Blog post

Open Source “Purity,” Hadoop, and Market Realities

By Merv Adrian | March 09, 2013 | 13 Comments

open sourceMapREMCApache LuceneApache HadoopApache CassandraApacheData and Analytics Strategies

I don’t often do a pure opinion piece but I feel compelled to weigh in on a queston I’ve been asked several times since EMC released its Pivotal HD recently. The question is whether it is somehow inappropriate, even “evil,” for EMC to enter the market without having “enough” committers to open source Apache projects. More broadly, it’s about whether other people can use, incorporate, add to and profit from Apache Hadoop.

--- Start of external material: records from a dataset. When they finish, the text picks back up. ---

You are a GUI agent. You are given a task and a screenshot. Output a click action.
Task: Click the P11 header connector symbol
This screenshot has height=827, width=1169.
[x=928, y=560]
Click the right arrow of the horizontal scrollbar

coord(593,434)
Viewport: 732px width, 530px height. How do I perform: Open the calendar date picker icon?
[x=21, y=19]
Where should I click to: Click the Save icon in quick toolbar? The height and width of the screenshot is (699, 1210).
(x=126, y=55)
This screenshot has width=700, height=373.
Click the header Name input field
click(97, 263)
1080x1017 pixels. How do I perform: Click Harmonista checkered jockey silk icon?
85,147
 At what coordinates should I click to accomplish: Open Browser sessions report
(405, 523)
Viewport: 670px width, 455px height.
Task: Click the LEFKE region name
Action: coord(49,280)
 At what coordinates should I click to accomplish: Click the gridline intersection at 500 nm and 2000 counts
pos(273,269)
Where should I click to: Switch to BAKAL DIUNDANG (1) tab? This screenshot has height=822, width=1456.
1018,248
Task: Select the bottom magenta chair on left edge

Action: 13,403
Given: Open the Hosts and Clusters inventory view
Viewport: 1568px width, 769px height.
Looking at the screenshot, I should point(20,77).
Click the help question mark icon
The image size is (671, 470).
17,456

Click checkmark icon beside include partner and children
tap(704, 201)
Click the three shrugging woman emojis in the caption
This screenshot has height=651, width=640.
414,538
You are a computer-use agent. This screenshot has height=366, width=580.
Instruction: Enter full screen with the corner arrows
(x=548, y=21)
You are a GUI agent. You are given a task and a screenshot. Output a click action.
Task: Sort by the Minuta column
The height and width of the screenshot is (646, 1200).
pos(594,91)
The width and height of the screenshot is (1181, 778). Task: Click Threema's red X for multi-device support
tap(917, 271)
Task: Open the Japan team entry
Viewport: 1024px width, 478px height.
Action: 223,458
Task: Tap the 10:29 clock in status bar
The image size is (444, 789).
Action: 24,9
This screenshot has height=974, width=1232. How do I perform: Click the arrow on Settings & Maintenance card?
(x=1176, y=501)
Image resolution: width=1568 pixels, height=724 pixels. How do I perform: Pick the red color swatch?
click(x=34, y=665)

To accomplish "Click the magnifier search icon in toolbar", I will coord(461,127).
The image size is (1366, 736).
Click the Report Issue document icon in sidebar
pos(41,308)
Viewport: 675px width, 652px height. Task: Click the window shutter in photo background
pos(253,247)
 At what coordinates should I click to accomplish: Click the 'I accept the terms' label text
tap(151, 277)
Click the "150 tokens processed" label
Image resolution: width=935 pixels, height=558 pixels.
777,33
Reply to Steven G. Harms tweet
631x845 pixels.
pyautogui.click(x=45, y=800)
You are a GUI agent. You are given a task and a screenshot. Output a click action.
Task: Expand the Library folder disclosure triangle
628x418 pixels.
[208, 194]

The fact is, there is an entire industry building products atop Apache open source code – and that is the point of having Apache license its projects and provide the other services it does for the open source community. The license permits such use, and companies using the Apache web server, Lucene and SOLR, Cassandra and CouchDB, and many others are everywhere. Others are building BI tools or DI tools that integrate with Apache Hadoop, or selling consulting to incorporate it into solutions. Again – that is the point.  Having some components of your solution stack provided by the open source community is a fact of life and a benefit for all. So are roads, but nobody accuses Fedex or your pizza delivery guy of being evil for using them without contributing some asphalt. Commercial entities (including software and IT services providers) provide needed products and services, employ people and pay taxes. We might want them to do more charitable work or make more open source contributions , and some do, but they are not morally obligated to do so. Some IT companies make huge commitments to charitable activities and some don’t – the same is true in all sectors of the economy.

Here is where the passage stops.